# fines abroad



## jud (Aug 15, 2009)

:evil: hi all just been reading about the millions the councils all across the u.k wrote- off because that wonderful government of ours don't have a foreign-registered vehicle data base to issue fines to continental countries drivers. but according to people on the forum they have had fines sent to them so the other countries have the data base for vehicles registered owners . if you get a fine can they make you pay :?: that's on top of paying a small fortune to go on there motorway when they come here churning up our roads for free :evil: what do you think. jud


----------



## geordie01 (Apr 20, 2006)

i thought that in france they escorted you to the nearest cash point and made you withdraw the money


----------



## teemyob (Nov 22, 2005)

*Machines*



geordie01 said:


> i thought that in france they escorted you to the nearest cash point and made you withdraw the money


Humans can, machines can't.


----------



## TAM (Jan 8, 2009)

We got flashed a few times (by static camera,s) returning from Spain up through France last January.  
We were expecting a few tickets when we got home. :twisted: 
Nothing ever arrived.  
I cannot believe that foreign police forces can get access to DVLA, They have no jurisdiction for a speeding fine surely.

TAM H


----------



## jud (Aug 15, 2009)

geordie01 said:


> i thought that in france they escorted you to the nearest cash point and made you withdraw the money


hi geordie01 yes they do i am taking about parking fines speed camera's fines the ones which they have only the reg to go off not the ones which the police are waiting up the road for you that is on the spot fines like here no the ones they have to post to you . jud


----------



## ICDSUN (Oct 10, 2006)

I believe there is a mechanism in place between EEC member states to share information if requested, but I don't think UK bothers, it would be simpler if any motor related infringement by a foreign registered vehicle be dealt with by on the spot fines as they are in general in Europe irrespective of vehicle origin or location

I am surprised they are not already advocating this as it is a clear winner in my view

Chris


----------



## tony645 (Sep 26, 2010)

I got a speeding ticket through the post from spain, about 15 years ago, never saw a camera etc. just ignored it.

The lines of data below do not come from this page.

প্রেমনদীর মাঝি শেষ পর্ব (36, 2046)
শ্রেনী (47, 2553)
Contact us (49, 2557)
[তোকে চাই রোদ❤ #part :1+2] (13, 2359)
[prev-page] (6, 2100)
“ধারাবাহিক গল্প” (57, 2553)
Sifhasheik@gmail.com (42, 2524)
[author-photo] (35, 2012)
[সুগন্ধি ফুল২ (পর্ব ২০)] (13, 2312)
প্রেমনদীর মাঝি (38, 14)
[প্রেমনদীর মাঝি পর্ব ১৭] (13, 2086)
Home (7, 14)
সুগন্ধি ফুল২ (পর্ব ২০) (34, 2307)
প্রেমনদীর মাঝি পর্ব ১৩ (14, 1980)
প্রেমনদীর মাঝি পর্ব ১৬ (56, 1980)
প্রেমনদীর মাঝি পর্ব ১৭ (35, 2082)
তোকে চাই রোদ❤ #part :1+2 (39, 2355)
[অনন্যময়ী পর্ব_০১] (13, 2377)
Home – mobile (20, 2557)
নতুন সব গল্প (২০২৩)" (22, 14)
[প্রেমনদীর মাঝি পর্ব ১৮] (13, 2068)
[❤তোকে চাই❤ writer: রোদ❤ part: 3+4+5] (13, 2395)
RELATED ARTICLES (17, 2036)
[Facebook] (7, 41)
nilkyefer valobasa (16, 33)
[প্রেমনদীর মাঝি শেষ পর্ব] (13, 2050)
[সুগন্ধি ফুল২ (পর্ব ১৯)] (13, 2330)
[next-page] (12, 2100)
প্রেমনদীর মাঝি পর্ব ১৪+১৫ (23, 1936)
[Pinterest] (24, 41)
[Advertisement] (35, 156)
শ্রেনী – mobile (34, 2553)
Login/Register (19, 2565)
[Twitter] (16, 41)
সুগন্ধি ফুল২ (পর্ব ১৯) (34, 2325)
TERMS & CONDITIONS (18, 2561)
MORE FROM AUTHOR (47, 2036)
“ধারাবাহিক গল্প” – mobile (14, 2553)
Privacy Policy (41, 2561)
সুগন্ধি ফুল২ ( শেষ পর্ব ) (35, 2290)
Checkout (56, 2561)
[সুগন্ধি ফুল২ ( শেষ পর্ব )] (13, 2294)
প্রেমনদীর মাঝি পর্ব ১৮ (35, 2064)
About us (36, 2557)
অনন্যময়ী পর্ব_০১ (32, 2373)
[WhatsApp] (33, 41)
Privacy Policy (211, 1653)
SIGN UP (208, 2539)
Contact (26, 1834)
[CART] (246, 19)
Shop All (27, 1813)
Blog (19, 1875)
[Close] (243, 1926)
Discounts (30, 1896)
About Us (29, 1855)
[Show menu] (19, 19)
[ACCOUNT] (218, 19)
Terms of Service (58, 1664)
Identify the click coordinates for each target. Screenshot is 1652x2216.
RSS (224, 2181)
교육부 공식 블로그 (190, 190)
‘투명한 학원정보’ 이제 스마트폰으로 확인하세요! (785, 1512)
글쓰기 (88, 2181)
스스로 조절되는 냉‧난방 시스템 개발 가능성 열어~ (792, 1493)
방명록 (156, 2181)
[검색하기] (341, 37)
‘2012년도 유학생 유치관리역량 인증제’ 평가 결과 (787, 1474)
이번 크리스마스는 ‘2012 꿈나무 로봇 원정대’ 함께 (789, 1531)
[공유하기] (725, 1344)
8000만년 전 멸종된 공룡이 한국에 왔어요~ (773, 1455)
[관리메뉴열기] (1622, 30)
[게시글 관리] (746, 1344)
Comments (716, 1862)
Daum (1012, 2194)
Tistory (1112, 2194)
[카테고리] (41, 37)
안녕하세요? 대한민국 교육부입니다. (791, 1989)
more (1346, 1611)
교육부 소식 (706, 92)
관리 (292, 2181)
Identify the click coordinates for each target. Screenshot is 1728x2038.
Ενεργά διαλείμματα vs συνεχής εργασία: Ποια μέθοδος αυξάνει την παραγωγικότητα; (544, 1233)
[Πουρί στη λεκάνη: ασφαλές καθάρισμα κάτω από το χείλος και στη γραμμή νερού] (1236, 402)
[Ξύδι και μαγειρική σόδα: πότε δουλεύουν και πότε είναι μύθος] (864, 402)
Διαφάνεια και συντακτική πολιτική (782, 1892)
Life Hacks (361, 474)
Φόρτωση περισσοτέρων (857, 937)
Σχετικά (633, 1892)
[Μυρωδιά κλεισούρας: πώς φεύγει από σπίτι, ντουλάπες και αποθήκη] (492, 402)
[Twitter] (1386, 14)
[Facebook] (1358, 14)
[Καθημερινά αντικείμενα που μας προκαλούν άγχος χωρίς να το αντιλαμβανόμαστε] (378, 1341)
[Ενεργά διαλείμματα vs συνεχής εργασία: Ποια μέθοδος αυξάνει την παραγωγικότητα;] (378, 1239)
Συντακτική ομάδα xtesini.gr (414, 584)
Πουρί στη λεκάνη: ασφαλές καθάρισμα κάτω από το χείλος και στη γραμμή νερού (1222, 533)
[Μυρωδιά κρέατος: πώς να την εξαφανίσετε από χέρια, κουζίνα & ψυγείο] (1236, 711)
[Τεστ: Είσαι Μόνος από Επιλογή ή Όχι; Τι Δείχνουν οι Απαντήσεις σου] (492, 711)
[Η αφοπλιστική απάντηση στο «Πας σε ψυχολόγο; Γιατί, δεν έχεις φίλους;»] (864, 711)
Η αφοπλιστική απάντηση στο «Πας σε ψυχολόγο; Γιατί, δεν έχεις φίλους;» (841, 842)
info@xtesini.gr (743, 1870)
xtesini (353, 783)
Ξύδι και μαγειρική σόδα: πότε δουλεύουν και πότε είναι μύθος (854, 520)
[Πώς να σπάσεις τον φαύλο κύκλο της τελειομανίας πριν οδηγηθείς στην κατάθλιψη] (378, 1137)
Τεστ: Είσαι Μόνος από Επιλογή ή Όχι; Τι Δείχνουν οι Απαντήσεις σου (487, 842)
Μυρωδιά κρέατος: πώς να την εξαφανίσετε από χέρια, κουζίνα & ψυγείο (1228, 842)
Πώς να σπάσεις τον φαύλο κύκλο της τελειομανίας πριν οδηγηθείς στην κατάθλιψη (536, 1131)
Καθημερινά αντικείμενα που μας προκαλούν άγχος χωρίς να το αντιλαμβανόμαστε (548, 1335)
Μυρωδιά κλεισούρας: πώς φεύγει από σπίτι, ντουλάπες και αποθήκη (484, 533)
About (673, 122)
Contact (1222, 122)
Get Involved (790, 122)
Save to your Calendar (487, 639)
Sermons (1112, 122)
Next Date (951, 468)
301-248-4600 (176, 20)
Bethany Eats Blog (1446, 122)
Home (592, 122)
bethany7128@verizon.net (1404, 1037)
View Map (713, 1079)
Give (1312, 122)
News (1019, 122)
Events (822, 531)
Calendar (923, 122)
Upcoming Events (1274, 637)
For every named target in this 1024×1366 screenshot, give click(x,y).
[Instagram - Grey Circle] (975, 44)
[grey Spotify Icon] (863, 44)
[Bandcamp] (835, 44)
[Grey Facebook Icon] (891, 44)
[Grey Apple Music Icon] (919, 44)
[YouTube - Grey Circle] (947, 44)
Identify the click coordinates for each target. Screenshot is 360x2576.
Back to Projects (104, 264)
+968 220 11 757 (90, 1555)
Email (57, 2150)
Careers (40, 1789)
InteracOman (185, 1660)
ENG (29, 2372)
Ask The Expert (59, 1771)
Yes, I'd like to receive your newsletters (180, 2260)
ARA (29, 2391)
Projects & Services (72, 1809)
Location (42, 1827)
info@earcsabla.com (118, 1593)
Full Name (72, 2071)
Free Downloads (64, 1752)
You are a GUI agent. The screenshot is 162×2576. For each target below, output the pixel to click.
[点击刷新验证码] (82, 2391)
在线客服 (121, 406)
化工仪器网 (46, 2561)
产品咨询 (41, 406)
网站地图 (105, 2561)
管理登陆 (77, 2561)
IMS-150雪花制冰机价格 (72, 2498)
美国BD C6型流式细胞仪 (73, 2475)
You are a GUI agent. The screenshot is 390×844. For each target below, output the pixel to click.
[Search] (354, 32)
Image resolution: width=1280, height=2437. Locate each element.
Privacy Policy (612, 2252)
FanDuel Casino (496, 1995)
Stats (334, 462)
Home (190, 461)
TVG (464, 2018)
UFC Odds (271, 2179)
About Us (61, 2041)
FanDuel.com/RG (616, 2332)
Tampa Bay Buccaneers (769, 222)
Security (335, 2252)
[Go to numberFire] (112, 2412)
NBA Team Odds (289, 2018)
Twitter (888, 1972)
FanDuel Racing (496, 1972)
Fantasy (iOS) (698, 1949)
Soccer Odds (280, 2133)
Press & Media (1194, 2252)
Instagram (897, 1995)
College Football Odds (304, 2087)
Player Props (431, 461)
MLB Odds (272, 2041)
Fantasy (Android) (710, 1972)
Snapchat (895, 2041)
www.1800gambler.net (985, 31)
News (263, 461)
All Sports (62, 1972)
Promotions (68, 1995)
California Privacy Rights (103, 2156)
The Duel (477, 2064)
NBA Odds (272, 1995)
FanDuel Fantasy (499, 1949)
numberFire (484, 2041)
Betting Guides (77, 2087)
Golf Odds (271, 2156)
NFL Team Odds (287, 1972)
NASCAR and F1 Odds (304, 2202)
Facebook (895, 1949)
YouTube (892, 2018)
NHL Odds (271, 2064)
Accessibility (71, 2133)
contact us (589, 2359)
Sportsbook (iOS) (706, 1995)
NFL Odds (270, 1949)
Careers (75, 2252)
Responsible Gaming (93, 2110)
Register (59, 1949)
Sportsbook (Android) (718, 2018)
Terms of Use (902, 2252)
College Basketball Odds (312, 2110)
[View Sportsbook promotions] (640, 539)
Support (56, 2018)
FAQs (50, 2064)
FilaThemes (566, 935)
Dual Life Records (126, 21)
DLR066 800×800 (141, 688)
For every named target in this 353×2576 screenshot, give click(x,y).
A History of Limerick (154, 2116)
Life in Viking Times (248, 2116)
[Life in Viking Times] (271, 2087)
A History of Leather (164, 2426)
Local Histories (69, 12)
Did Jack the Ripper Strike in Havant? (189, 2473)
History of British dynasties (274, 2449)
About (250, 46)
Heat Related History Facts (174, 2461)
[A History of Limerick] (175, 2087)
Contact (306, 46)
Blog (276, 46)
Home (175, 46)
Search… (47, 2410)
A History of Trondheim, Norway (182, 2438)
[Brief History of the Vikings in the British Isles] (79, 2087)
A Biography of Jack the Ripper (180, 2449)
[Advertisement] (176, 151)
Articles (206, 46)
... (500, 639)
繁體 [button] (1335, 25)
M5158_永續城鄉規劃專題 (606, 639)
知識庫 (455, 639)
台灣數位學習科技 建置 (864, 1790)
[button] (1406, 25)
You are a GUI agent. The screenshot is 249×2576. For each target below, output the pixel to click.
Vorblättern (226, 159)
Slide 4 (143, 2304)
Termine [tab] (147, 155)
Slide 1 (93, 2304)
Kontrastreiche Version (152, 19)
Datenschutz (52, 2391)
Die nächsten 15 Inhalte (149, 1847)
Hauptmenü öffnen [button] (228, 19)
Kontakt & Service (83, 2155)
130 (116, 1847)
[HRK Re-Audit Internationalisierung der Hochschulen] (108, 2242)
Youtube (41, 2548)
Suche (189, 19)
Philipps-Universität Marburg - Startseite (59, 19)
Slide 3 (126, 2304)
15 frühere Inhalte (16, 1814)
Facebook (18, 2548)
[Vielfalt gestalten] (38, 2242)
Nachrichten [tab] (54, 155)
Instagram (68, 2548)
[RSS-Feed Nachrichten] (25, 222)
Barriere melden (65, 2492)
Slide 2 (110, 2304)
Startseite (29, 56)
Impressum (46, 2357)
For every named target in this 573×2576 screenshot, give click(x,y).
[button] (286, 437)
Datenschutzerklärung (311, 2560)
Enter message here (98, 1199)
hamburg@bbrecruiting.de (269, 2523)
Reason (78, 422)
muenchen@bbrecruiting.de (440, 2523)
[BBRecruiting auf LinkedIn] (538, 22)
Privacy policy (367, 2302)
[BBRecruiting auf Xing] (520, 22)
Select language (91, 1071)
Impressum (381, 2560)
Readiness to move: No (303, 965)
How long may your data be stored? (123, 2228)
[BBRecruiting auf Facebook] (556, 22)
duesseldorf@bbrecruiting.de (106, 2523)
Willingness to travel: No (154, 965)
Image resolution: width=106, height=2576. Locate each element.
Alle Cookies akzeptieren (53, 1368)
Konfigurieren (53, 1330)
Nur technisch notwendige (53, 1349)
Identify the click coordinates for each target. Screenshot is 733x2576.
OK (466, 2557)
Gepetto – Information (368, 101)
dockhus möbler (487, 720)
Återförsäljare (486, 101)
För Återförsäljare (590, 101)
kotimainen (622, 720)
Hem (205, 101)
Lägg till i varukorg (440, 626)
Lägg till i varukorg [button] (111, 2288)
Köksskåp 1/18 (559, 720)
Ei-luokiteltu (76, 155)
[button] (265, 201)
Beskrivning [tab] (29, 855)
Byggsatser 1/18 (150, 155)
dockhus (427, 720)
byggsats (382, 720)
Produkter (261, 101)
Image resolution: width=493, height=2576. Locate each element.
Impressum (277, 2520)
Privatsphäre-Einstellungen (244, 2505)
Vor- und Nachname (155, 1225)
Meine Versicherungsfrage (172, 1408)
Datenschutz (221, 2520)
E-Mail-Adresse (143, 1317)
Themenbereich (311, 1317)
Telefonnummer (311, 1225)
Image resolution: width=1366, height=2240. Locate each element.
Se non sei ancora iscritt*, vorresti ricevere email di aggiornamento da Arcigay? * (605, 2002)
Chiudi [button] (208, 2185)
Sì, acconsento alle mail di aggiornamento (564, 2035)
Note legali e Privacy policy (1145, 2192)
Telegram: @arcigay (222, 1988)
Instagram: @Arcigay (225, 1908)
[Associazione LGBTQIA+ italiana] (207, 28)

Been stopped in the same vehicle for no seat belt, refused to pay on the spot as most times cash goes in their pocket, said I`d sort at adjunte in Alicante, they were furious but waved me on.


----------



## raynipper (Aug 4, 2008)

So far with our French registered car we paid a parking fine in UK as we were issued with a notice of what and where to pay even online.
But the twice my wife has been flashed by a GATSO nothing has come to tell us what to pay.

Am I supposed to go chase the penalty??? I am thinking of selling the car as not only does it have a French reg but an 'A' frame as well.

Ray.


----------